Work instructions:
Repeat the lines below word for word, starting with the line that contains "duration [645, 308]" and ending with the final line, both included.

Input records:
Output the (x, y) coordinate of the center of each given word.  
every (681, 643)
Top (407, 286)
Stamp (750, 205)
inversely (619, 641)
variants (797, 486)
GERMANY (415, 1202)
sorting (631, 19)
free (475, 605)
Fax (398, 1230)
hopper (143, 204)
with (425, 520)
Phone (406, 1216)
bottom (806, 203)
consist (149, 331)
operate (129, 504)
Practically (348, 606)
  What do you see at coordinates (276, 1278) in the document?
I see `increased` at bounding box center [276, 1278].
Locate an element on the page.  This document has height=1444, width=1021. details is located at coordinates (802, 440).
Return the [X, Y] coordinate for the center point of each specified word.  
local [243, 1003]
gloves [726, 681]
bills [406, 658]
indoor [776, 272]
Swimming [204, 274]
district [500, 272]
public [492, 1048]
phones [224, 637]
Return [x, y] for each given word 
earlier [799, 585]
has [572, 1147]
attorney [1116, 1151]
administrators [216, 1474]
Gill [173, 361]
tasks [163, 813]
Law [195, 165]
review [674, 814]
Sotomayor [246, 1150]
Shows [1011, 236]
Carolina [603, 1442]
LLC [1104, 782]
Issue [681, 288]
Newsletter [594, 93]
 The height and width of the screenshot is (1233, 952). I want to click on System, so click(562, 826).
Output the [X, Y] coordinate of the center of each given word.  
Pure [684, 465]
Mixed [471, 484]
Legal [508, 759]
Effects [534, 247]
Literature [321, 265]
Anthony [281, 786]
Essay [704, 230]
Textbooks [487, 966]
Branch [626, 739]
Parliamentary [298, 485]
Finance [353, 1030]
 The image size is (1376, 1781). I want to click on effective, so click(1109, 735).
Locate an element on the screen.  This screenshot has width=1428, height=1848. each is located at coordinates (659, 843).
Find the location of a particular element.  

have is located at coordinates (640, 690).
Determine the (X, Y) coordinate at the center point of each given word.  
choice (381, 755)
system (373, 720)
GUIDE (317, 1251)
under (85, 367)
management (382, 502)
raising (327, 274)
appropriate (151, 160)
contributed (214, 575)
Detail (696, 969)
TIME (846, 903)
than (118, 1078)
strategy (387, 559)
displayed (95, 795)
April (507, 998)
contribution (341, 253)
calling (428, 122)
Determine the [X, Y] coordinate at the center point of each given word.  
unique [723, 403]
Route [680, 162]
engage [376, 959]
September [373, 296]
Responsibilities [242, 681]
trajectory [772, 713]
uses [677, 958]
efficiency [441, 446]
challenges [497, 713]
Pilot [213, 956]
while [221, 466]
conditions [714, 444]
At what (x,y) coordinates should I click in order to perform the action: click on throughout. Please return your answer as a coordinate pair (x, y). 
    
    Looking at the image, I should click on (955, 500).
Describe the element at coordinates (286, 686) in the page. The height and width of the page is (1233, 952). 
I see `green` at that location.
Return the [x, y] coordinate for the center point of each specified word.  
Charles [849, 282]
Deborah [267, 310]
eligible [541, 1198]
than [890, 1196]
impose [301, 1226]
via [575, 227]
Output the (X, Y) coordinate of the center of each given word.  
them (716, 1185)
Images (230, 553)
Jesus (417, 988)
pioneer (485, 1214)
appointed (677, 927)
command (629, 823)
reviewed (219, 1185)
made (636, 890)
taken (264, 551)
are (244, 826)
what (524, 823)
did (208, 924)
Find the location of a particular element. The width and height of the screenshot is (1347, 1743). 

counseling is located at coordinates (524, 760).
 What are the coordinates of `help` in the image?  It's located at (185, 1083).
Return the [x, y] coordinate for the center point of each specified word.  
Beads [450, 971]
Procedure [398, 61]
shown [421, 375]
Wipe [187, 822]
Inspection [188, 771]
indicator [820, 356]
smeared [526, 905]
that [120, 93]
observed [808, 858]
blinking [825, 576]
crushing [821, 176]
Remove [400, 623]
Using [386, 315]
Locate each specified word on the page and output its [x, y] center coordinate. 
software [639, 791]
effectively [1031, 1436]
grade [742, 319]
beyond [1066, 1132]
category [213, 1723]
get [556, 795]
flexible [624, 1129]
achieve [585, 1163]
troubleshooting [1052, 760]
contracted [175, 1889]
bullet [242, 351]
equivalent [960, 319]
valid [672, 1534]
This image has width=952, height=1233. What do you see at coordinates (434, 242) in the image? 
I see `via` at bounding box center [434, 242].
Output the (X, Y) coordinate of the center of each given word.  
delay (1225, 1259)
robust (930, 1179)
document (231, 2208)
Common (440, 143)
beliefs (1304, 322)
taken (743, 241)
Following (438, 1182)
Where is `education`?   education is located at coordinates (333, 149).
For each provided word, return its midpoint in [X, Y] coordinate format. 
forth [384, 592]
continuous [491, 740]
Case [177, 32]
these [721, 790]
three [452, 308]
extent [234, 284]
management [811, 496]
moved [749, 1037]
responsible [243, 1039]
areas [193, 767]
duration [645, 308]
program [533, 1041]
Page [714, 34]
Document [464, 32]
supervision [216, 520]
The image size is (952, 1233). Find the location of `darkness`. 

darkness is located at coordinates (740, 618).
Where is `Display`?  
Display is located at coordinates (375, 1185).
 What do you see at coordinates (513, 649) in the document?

Final result:
duration [645, 308]
program [533, 1041]
Page [714, 34]
Document [464, 32]
supervision [216, 520]
The image size is (952, 1233). Find the location of `darkness`. 

darkness is located at coordinates (740, 618).
Where is `Display`?  
Display is located at coordinates (375, 1185).
 What do you see at coordinates (513, 649) in the document?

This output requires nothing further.